Repeat the data exactly, with every line included.
** Opening Materials provided block **
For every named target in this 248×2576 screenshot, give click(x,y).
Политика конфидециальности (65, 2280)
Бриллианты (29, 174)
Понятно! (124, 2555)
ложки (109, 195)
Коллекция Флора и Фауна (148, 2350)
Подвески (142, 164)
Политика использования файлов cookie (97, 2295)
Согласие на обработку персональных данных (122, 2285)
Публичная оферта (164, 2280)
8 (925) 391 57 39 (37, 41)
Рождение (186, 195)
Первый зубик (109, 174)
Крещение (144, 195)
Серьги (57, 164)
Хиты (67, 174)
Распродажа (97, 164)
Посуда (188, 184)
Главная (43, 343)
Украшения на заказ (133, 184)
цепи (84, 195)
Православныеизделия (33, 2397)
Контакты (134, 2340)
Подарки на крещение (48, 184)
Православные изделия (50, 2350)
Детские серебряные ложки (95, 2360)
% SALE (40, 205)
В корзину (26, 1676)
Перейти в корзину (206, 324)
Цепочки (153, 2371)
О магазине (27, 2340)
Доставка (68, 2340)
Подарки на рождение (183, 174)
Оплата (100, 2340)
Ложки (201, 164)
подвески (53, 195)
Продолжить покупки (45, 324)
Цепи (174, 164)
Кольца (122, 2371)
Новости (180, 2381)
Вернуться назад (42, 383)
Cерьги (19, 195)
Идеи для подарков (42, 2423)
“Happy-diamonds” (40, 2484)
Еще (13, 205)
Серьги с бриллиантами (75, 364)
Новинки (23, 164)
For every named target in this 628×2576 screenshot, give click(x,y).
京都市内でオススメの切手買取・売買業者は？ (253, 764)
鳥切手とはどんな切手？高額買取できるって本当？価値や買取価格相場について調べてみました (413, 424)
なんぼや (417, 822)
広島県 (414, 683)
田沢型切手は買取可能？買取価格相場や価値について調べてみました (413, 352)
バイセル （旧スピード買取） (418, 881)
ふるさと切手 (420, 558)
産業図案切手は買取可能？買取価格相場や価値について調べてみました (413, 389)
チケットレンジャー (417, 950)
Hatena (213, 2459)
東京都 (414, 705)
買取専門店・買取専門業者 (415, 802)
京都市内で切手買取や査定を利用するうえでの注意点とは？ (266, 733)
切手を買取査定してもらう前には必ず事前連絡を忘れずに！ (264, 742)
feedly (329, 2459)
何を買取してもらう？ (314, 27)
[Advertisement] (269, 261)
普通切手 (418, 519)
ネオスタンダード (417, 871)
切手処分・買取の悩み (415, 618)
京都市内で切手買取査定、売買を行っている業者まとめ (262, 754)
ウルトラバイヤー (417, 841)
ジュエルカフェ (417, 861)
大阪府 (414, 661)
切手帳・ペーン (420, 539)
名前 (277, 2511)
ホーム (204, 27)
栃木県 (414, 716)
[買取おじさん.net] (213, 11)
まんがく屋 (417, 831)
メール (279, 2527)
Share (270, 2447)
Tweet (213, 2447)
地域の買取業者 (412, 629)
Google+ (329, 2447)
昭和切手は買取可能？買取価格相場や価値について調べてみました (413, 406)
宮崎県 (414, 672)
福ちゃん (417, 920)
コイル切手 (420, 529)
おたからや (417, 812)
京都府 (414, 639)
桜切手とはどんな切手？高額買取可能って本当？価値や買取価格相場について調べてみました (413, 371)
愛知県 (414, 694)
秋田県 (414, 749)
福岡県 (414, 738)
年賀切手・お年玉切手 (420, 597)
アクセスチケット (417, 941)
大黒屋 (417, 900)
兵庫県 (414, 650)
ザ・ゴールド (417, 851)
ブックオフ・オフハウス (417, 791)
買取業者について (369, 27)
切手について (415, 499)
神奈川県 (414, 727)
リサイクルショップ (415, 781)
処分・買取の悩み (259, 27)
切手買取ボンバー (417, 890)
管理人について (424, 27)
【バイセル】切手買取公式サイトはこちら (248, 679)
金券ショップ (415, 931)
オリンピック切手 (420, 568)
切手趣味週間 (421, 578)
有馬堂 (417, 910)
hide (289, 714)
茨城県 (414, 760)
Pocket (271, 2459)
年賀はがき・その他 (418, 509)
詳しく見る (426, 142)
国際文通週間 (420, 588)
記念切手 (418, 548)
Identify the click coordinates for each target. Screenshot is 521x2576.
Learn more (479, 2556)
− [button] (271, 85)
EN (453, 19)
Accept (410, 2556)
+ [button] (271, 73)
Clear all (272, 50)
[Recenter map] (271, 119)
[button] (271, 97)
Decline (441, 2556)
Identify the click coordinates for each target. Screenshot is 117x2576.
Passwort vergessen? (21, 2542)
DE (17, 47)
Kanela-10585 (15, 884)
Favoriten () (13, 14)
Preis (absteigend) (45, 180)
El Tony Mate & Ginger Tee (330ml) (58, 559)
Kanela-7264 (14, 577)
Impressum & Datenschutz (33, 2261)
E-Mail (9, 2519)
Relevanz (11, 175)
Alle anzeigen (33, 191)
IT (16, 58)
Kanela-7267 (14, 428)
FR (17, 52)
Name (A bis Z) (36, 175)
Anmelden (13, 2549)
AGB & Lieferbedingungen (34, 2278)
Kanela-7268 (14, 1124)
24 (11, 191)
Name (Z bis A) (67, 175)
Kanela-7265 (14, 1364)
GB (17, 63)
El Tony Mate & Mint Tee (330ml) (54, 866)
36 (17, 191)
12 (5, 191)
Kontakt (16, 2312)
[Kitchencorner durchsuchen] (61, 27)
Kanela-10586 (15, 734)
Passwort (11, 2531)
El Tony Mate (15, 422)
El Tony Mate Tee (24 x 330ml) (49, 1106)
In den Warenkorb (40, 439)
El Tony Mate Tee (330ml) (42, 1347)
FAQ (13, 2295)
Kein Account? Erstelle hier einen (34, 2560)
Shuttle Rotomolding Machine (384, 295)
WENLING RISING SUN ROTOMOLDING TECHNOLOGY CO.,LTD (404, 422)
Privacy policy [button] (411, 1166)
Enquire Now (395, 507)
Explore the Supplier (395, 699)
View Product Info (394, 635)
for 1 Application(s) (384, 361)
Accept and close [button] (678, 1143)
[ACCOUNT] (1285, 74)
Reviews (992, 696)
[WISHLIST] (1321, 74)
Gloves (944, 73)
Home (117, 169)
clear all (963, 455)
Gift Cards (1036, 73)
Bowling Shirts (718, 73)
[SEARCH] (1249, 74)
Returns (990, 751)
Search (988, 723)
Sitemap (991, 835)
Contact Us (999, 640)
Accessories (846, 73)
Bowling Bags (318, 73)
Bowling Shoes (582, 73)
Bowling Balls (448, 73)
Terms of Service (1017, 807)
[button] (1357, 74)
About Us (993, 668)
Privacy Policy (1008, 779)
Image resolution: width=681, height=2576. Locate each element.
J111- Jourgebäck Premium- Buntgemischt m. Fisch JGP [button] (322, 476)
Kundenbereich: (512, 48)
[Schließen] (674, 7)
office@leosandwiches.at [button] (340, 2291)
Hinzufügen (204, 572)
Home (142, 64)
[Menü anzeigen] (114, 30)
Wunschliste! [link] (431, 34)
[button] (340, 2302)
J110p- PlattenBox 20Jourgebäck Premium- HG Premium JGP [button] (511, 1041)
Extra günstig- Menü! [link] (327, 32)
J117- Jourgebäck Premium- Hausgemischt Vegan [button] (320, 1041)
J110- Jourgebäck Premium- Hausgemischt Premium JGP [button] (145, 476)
** Closing Materials provided block **
_Task response_:
For every named target in this 248×2576 screenshot, give click(x,y).
Политика конфидециальности (65, 2280)
Бриллианты (29, 174)
Понятно! (124, 2555)
ложки (109, 195)
Коллекция Флора и Фауна (148, 2350)
Подвески (142, 164)
Политика использования файлов cookie (97, 2295)
Согласие на обработку персональных данных (122, 2285)
Публичная оферта (164, 2280)
8 (925) 391 57 39 (37, 41)
Рождение (186, 195)
Первый зубик (109, 174)
Крещение (144, 195)
Серьги (57, 164)
Хиты (67, 174)
Распродажа (97, 164)
Посуда (188, 184)
Главная (43, 343)
Украшения на заказ (133, 184)
цепи (84, 195)
Православныеизделия (33, 2397)
Контакты (134, 2340)
Подарки на крещение (48, 184)
Православные изделия (50, 2350)
Детские серебряные ложки (95, 2360)
% SALE (40, 205)
В корзину (26, 1676)
Перейти в корзину (206, 324)
Цепочки (153, 2371)
О магазине (27, 2340)
Доставка (68, 2340)
Подарки на рождение (183, 174)
Оплата (100, 2340)
Ложки (201, 164)
подвески (53, 195)
Продолжить покупки (45, 324)
Цепи (174, 164)
Кольца (122, 2371)
Новости (180, 2381)
Вернуться назад (42, 383)
Cерьги (19, 195)
Идеи для подарков (42, 2423)
“Happy-diamonds” (40, 2484)
Еще (13, 205)
Серьги с бриллиантами (75, 364)
Новинки (23, 164)
For every named target in this 628×2576 screenshot, give click(x,y).
京都市内でオススメの切手買取・売買業者は？ (253, 764)
鳥切手とはどんな切手？高額買取できるって本当？価値や買取価格相場について調べてみました (413, 424)
なんぼや (417, 822)
広島県 (414, 683)
田沢型切手は買取可能？買取価格相場や価値について調べてみました (413, 352)
バイセル （旧スピード買取） (418, 881)
ふるさと切手 (420, 558)
産業図案切手は買取可能？買取価格相場や価値について調べてみました (413, 389)
チケットレンジャー (417, 950)
Hatena (213, 2459)
東京都 (414, 705)
買取専門店・買取専門業者 (415, 802)
京都市内で切手買取や査定を利用するうえでの注意点とは？ (266, 733)
切手を買取査定してもらう前には必ず事前連絡を忘れずに！ (264, 742)
feedly (329, 2459)
何を買取してもらう？ (314, 27)
[Advertisement] (269, 261)
普通切手 (418, 519)
ネオスタンダード (417, 871)
切手処分・買取の悩み (415, 618)
京都市内で切手買取査定、売買を行っている業者まとめ (262, 754)
ウルトラバイヤー (417, 841)
ジュエルカフェ (417, 861)
大阪府 (414, 661)
切手帳・ペーン (420, 539)
名前 (277, 2511)
ホーム (204, 27)
栃木県 (414, 716)
[買取おじさん.net] (213, 11)
まんがく屋 (417, 831)
メール (279, 2527)
Share (270, 2447)
Tweet (213, 2447)
地域の買取業者 (412, 629)
Google+ (329, 2447)
昭和切手は買取可能？買取価格相場や価値について調べてみました (413, 406)
宮崎県 (414, 672)
福ちゃん (417, 920)
コイル切手 (420, 529)
おたからや (417, 812)
京都府 (414, 639)
桜切手とはどんな切手？高額買取可能って本当？価値や買取価格相場について調べてみました (413, 371)
愛知県 (414, 694)
秋田県 (414, 749)
福岡県 (414, 738)
年賀切手・お年玉切手 (420, 597)
アクセスチケット (417, 941)
大黒屋 (417, 900)
兵庫県 (414, 650)
ザ・ゴールド (417, 851)
ブックオフ・オフハウス (417, 791)
買取業者について (369, 27)
切手について (415, 499)
神奈川県 (414, 727)
リサイクルショップ (415, 781)
処分・買取の悩み (259, 27)
切手買取ボンバー (417, 890)
管理人について (424, 27)
【バイセル】切手買取公式サイトはこちら (248, 679)
金券ショップ (415, 931)
オリンピック切手 (420, 568)
切手趣味週間 (421, 578)
有馬堂 (417, 910)
hide (289, 714)
茨城県 (414, 760)
Pocket (271, 2459)
年賀はがき・その他 (418, 509)
詳しく見る (426, 142)
国際文通週間 (420, 588)
記念切手 (418, 548)
Identify the click coordinates for each target. Screenshot is 521x2576.
Learn more (479, 2556)
− [button] (271, 85)
EN (453, 19)
Accept (410, 2556)
+ [button] (271, 73)
Clear all (272, 50)
[Recenter map] (271, 119)
[button] (271, 97)
Decline (441, 2556)
Identify the click coordinates for each target. Screenshot is 117x2576.
Passwort vergessen? (21, 2542)
DE (17, 47)
Kanela-10585 (15, 884)
Favoriten () (13, 14)
Preis (absteigend) (45, 180)
El Tony Mate & Ginger Tee (330ml) (58, 559)
Kanela-7264 (14, 577)
Impressum & Datenschutz (33, 2261)
E-Mail (9, 2519)
Relevanz (11, 175)
Alle anzeigen (33, 191)
IT (16, 58)
Kanela-7267 (14, 428)
FR (17, 52)
Name (A bis Z) (36, 175)
Anmelden (13, 2549)
AGB & Lieferbedingungen (34, 2278)
Kanela-7268 (14, 1124)
24 (11, 191)
Name (Z bis A) (67, 175)
Kanela-7265 (14, 1364)
GB (17, 63)
El Tony Mate & Mint Tee (330ml) (54, 866)
36 (17, 191)
12 (5, 191)
Kontakt (16, 2312)
[Kitchencorner durchsuchen] (61, 27)
Kanela-10586 (15, 734)
Passwort (11, 2531)
El Tony Mate (15, 422)
El Tony Mate Tee (24 x 330ml) (49, 1106)
In den Warenkorb (40, 439)
El Tony Mate Tee (330ml) (42, 1347)
FAQ (13, 2295)
Kein Account? Erstelle hier einen (34, 2560)
Shuttle Rotomolding Machine (384, 295)
WENLING RISING SUN ROTOMOLDING TECHNOLOGY CO.,LTD (404, 422)
Privacy policy [button] (411, 1166)
Enquire Now (395, 507)
Explore the Supplier (395, 699)
View Product Info (394, 635)
for 1 Application(s) (384, 361)
Accept and close [button] (678, 1143)
[ACCOUNT] (1285, 74)
Reviews (992, 696)
[WISHLIST] (1321, 74)
Gloves (944, 73)
Home (117, 169)
clear all (963, 455)
Gift Cards (1036, 73)
Bowling Shirts (718, 73)
[SEARCH] (1249, 74)
Returns (990, 751)
Search (988, 723)
Sitemap (991, 835)
Contact Us (999, 640)
Accessories (846, 73)
Bowling Bags (318, 73)
Bowling Shoes (582, 73)
Bowling Balls (448, 73)
Terms of Service (1017, 807)
[button] (1357, 74)
About Us (993, 668)
Privacy Policy (1008, 779)
Image resolution: width=681, height=2576. Locate each element.
J111- Jourgebäck Premium- Buntgemischt m. Fisch JGP [button] (322, 476)
Kundenbereich: (512, 48)
[Schließen] (674, 7)
office@leosandwiches.at [button] (340, 2291)
Hinzufügen (204, 572)
Home (142, 64)
[Menü anzeigen] (114, 30)
Wunschliste! [link] (431, 34)
[button] (340, 2302)
J110p- PlattenBox 20Jourgebäck Premium- HG Premium JGP [button] (511, 1041)
Extra günstig- Menü! [link] (327, 32)
J117- Jourgebäck Premium- Hausgemischt Vegan [button] (320, 1041)
J110- Jourgebäck Premium- Hausgemischt Premium JGP [button] (145, 476)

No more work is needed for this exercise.